Men outnumber women ten to one on the streets. For women, it is usually sex or battering or madness that has brought them to this condition. They are better at coping with financial failure and betrayal, or their expectations are more self-effacing.
Then there are the ones who suffer from chronic poverty, brought on by illiteracy or social ineptness or what are politely called ‘learning disabilities’. Perhaps they are dyslexic, autistic, shy to the point of inanity, never went to school. They may be just ill or blind or deaf or dumb. They move from garden shed to bedsit, shelter to hostel to garage to friend’s sitting-room floor, to the wheelie bins at the side of King’s College. They are never quite able to rise above their circumstances.
The youngsters who have fallen out with their parents, or have come out of care and don’t know what to do next or even how to make their own breakfast: they’re a third homeless category. If they haven’t, within six months, found a job or a room or a girlfriend to put them to rights, there’s a good chance they’ll be on the streets instead.
Ex-convicts and ex-army – take away the format of their lives and all they can do is crumple downwards. This is just the beginning.
Right at the bottom of this abnormal heap are the people such as Stuart, the ‘chaotic’ homeless. The chaotic (‘kai-yo-ic’, as Stuart calls them, drawing out the syllables around his tongue like chewing gum) are beyond repair. When Stuart was first discovered, Kaspar Hauser-like, crouched on the lowest subterranean floor of a multi-storey car park, the regular homeless wanted nothing to do with him. They called him ‘Knife Man Dan’ and ‘that mad bastard on Level D’.
One arm remains, as it landed, squeezed in beside his thigh.
The chaotic have usually been to prison, but they are not career criminals. Stuart’s conviction sheet is twenty pages thick, but he has only once stolen to make himself rich and on that ridiculous occasion he scooped (after taking overheads into account) £500, or £100 for each year he spent behind bars as a result. Among the few staples in a chaotic person’s life are heroin and alcohol. For some their habit is what has brought them low, while for others addiction is like a hobby taken up since arriving. The chaotic are not always poor, even if they are on the streets. During the three years I have known Stuart, my income has rarely exceeded his from the state. An unemployed man with a physical or mental disability, or alcohol or drugs dependence, can qualify for up to £180 a week from social services. On top of this, housing benefit pays the rent.

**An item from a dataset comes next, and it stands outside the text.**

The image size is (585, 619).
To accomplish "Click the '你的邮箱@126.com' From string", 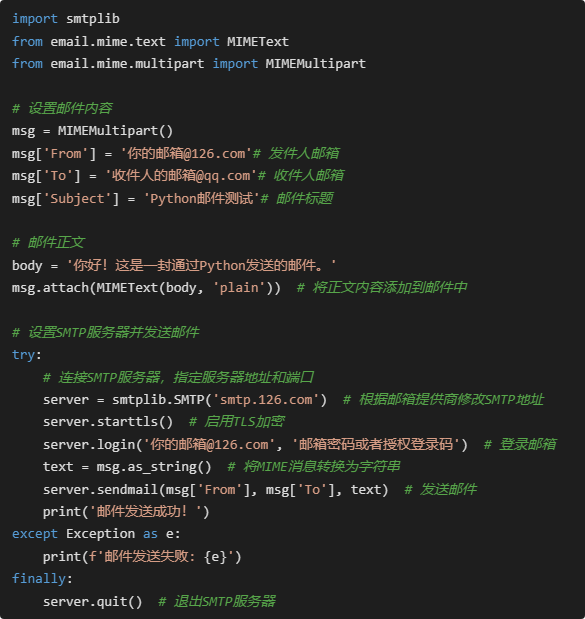I will (186, 153).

What unites the chaotic is the confusion of their days. Cause and effect are not connected in the usual way. Beyond their own governance, let alone within grasp of ours, they are constantly on the brink of raring up or breaking down. Charity staff fuss especially hard over these people because they are the worst face of homelessness and, when not the most hateful, the most pitiable extremity of street life.
Two years ago, Stuart was living out of skips. When the city outreach workers discovered him, he was a polydrug-addicted, alcoholic, ‘Jekyll and Hyde’ personality with delusional paranoia and a fondness for what he called ‘little strips of silver’ – knives, to you and me.